Provided material:

⁂

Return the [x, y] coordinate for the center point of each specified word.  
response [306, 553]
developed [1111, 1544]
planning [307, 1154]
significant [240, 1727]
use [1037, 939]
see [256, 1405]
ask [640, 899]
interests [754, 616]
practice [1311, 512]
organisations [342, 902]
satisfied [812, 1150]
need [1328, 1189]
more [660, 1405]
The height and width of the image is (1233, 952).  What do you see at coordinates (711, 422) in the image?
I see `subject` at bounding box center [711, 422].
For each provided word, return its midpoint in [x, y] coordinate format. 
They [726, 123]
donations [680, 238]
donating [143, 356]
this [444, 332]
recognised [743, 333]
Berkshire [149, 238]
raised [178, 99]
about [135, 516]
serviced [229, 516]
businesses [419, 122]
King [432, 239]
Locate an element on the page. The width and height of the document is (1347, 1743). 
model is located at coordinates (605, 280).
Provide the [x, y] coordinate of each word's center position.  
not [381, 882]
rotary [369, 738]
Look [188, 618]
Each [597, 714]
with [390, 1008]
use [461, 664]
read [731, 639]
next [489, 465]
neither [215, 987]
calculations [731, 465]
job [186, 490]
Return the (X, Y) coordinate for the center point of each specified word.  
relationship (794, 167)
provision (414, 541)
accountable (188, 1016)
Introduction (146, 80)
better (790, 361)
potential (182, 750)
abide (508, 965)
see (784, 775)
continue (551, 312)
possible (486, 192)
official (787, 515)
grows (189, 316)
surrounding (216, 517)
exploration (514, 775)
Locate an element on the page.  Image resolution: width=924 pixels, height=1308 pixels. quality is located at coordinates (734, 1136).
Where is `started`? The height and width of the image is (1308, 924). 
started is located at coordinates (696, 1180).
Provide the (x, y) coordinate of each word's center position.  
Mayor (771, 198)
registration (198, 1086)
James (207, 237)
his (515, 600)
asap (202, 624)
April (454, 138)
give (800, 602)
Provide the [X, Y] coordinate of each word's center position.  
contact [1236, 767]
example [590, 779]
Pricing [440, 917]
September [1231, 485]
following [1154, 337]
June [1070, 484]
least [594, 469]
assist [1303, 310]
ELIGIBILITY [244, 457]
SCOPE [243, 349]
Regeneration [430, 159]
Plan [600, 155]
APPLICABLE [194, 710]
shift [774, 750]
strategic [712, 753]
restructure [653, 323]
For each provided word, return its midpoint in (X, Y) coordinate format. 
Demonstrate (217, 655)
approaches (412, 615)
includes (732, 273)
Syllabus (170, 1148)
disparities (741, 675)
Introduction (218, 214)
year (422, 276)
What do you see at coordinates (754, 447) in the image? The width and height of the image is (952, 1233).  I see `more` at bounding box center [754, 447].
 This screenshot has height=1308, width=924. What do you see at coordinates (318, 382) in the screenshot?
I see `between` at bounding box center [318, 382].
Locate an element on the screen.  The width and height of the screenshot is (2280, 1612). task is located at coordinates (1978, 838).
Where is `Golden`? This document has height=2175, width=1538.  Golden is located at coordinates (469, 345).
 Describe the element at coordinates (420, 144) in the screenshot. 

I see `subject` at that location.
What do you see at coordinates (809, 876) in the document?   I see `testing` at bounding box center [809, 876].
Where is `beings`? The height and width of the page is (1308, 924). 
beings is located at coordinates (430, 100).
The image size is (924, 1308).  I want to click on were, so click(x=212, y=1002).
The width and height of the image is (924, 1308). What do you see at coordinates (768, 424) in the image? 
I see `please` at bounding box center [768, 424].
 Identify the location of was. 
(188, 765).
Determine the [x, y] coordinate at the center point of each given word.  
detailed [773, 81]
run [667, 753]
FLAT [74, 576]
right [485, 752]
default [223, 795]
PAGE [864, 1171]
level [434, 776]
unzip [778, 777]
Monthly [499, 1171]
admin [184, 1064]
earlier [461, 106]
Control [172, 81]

⁂

Stated goal: Retype the material from the line with "approaches (412, 615)" to the line with "center [318, 382].", including both of those lines.

The output:
approaches (412, 615)
includes (732, 273)
Syllabus (170, 1148)
disparities (741, 675)
Introduction (218, 214)
year (422, 276)
What do you see at coordinates (754, 447) in the image? The width and height of the image is (952, 1233).  I see `more` at bounding box center [754, 447].
 This screenshot has height=1308, width=924. What do you see at coordinates (318, 382) in the screenshot?
I see `between` at bounding box center [318, 382].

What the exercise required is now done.